Segment Start: EXTRACTED TEXT

U.N. says turmoil hinders efforts to help refugees

10/11/2001
BY VANESSA GEZARI
SPECIAL TO THE BLADE

ISLAMABAD, Pakistan - As relief agencies in Pakistan brace for a flood of Afghan refugees, aid workers in the region are facing increased risks that have curtailed humanitarian efforts when they are most needed, U.N. officials here said yesterday.

In the Pakistani border towns of Peshawar and Quetta, U.N. workers have restricted their activities in recent days because of violent anti-American demonstrations. In Afghanistan, Taliban authorities have reportedly beaten land mine-removal workers and looted U.N. offices.

"There is little question that our task has overall kept on becoming more difficult day by day for various reasons since the 11th of September," said Eric Falt, a chief U.N. spokesman.

"What we see is a shrinking operational environment for all U.N. agencies and a determination to go on. We have a duty that we feel is sacred and we cannot afford to fail the people of Afghanistan in this hour of utmost need."

Among the most jarring reports were those of Taliban authorities beating workers charged with removing land mines, which have been a persistent problem in Afghanistan.

Mine-removal workers were assaulted in Jalalabad, Kabul, and Kandahar, U.N. officials said. Four workers accidentally were killed by airstrikes during the first day of U.S. attacks on Afghanistan.

The Taliban have reportedly stolen ambulances from mine-removal workers, U.N. officials said.

The accounts surface as the international aid community struggles to deliver hundreds of tons of food and medical supplies to impoverished Afghans and transport thousands of tents to areas near the Pakistani border before the onset of winter in about five weeks.

Officials fear a lengthy drought, the war, and the cold weather could cause a major humanitarian crisis in Afghanistan, with as many as 1.5 million refugees fleeing the country.

"The security situation in Pakistan, especially in the border areas, continues to pose a serious obstacle to the humanitarian effort under way in the region," said Yusuf Hassan, senior regional external affairs officer for the U.N. High Commissioner for Refugees in the region.

Segment End: EXTRACTED TEXT

### EXERCISE REQUIREMENTS
1: Answer these questions from the article on refugee aid in Pakistan and Afghanistan:
(a) In which Pakistani border towns have U.N. workers restricted their activities?
(b) How many mine-removal workers were killed by airstrikes on the first day of U.S. attacks?
(c) How many refugees do officials fear could flee Afghanistan?
2: Continue the article on refugee aid in Pakistan and Afghanistan from its final paragraph.
The lines that come next are separate material, unrelated to the refugee aid article.

Segment Start: EXCERPTED DATA

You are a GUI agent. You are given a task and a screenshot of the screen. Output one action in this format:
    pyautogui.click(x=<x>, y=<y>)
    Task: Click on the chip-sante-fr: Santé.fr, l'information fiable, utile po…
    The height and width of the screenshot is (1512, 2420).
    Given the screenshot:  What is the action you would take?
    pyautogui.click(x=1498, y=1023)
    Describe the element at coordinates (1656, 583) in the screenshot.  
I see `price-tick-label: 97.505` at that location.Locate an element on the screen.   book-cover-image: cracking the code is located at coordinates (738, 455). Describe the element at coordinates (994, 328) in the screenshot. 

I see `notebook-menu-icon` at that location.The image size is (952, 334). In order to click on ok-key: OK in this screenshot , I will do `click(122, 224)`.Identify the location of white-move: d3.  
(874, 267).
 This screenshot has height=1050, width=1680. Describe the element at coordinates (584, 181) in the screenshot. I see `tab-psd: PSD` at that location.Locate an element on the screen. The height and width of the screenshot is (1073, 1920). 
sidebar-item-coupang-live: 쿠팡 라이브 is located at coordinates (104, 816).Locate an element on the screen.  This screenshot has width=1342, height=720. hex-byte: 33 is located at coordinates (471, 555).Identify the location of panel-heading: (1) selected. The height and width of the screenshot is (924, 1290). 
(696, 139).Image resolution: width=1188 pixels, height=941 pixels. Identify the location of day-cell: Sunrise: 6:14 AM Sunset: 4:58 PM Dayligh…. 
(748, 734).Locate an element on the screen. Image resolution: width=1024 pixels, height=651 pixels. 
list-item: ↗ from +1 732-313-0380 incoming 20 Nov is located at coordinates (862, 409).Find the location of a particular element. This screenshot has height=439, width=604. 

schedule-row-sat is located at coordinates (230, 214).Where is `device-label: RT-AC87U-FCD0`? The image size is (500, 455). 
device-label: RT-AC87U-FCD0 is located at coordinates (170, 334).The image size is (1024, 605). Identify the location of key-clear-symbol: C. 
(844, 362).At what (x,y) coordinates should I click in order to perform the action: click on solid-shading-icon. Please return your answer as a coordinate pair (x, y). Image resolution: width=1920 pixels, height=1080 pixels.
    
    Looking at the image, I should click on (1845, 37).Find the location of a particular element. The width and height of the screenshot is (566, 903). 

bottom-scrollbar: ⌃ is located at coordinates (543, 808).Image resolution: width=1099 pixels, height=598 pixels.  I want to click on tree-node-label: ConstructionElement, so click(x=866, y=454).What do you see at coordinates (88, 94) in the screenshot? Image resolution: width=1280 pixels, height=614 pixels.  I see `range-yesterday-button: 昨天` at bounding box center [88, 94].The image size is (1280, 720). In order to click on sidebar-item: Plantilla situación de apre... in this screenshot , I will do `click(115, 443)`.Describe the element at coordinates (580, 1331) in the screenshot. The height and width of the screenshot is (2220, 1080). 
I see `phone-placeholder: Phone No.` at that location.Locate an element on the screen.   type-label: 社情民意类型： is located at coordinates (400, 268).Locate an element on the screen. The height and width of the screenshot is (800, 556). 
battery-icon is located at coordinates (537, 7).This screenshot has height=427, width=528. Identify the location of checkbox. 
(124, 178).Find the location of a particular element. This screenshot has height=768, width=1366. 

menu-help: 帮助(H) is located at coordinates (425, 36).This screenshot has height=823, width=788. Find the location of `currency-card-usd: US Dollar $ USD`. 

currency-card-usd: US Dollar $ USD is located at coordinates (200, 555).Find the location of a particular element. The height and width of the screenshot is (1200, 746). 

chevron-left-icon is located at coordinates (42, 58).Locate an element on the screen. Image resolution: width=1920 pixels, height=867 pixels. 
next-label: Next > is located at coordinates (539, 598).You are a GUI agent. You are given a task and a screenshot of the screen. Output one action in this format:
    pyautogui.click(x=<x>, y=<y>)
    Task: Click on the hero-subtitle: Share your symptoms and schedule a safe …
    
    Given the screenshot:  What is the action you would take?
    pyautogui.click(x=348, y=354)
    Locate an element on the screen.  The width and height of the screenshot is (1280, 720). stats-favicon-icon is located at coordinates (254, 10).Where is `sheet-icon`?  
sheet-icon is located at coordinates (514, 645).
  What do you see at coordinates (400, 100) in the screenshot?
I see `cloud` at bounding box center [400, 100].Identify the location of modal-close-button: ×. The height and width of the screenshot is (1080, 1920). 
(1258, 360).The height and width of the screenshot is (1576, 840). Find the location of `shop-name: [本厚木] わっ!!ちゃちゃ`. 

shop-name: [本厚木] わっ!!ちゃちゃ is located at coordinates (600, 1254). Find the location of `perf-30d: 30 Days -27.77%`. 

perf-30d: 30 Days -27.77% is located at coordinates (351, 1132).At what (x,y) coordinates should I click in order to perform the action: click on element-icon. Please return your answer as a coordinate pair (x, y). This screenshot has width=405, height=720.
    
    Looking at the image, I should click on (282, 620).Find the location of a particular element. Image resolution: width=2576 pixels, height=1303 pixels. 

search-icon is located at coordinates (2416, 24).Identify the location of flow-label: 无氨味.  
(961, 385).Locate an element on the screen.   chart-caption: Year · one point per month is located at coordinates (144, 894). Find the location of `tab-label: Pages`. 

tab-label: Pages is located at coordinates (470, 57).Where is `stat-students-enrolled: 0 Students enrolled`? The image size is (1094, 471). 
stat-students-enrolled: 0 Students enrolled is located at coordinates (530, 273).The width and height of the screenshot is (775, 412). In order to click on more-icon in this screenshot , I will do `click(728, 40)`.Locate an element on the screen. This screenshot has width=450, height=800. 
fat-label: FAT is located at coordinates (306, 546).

Segment End: EXCERPTED DATA

### RESPONSES BY ITEM NUMBER
1:
(a) Peshawar and Quetta.
(b) Four.
(c) As many as 1.5 million.

2:
Anti-American protests and riots have plagued Pakistan since the United States began airstrikes against Afghanistan Sunday. The demonstrations have been most virulent along the Pakistan-Afghanistan border, where relief workers are trying to prepare refugee camps. The offices of several local and international relief agencies were ransacked or damaged during the demonstrations.

Some of the most violent protesters have been Afghan refugees who are living in camps in the border towns. Three Afghans were killed by police during protests in the northern Pakistani province of Baluchistan Tuesday, according to Pakistani press accounts.

The uprisings prompted the Pakistani government to threaten to repatriate Afghan refugees who demonstrate against the U.S. attacks, saying they have no right to contribute to civil disturbances in a country where they are guests.

"The refugees are given shelter in this country because they are refugees. They should confine themselves to being refugees," a spokesman for Pakistan's ministry of foreign affairs said yesterday. "They should not get involved in political agitation, and if they do, they should be sent back."

Meanwhile, the Taliban ambassador to Pakistan continued to praise the uprisings, saying America's "terrorist attacks" against Afghanistan have "sparked up the fury of not only the people of Afghanistan, but all the Muslim world and other justice and freedom-loving people of the globe."

Abdul Salam Zaeef, the last remaining international representative of the Taliban government, said at a news conference that parcels of food air-dropped by the United States are "a mockery and disregard and dishonor to the people of Afghanistan.

"Afghans know it is not generosity of America but a hypocritical diplomacy," Mr. Zaeef said. "America will not be able to purchase the Afghans by money or food."

Mr. Zaeef, who arrived a few minutes before the news conference in a gleaming black Mercedes, suggested that further terrorist attacks against the United States are possible.

"I can say as long as America is shedding the blood of Afghans, it will not be beneficial to America," he said. "And we will see what happens in the future."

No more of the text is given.